- [Text for analysis]
= Opalski cells =

Cell found in the brain

An Opalski cell is a large (up to 35 μm in diameter) altered glial cell, originated from degenerating astrocytes. They are characterized by small, eccentric, pyknotic, densely staining nuclei (single or multiple) displaced to the periphery, and fine granular cytoplasm. Opalski cells are typically found in the cortical and subcortical regions (basal ganglia and thalamus) of the brains of individuals with Wilson disease and acquired hepatocerebral degeneration. Opalski cells were first described by Polish neurologist and neuropathologist Adam Opalski in 1930.

== Appearance ==
The ultrastructural features of Opalski cells have a reduced organelle. These reduced organelles include a low number of mitochondria, a not so thick endoplasmic reticulum, and reduced Golgi apparatus. These show the degenerative state of Opalski cells when compared with regular cells.

- [Data]
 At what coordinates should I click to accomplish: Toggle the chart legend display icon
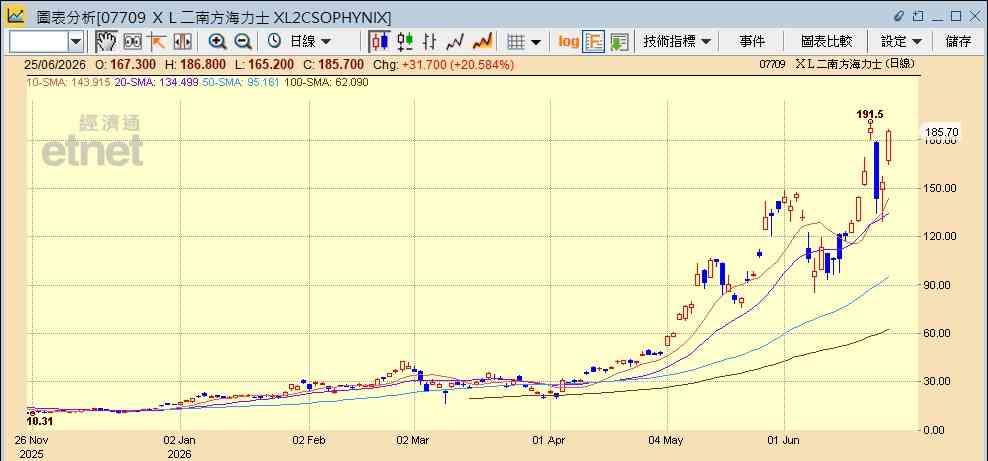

- [What is required] Carry on the text about Opalski cells from the point where it stops.

- [Task output]
== Location in the brain ==
In another study, the authors inspect autopsy brain tissues which contain Wilson's disease with three types of abnormal cells. The three abnormal cells that were in the study were Alzheimer's type 1, Alzheimer's type 2, and Opalski cells. As the authors examined which of the three abnormal cells would have more progression in damaging the selected regions of the brain. An abundant amount of Alzheimer's type 2 in the putamen area while Alzheimer's type 1 had the least abundant in comparison. Opalski cells mostly preferred the putamen area of the brain. This shows the where Opalski cells are located in Wilson's disease, and how Opalski cells have a degenerative response in copper toxicity.

== History ==
Between 1928 and 1929, Opalski went to Munich for an internship. During this internship he examined altered glial cells occurring in the brain in Wilson's disease. These cells in this disease would then be known as Opalski cells from an out grown giant glial cell. Professors Alzheimer and Spielmayer did not see these cells.
== Wilson's Disease ==
Wilson's disease is a rare autosomal recessive disorder that prevents the body from removing copper out of the body. This leads to the accumulation of copper in the body. The condition is caused by a genetic mutation in the ATP7B gene which is involved in the transport of copper within the human body.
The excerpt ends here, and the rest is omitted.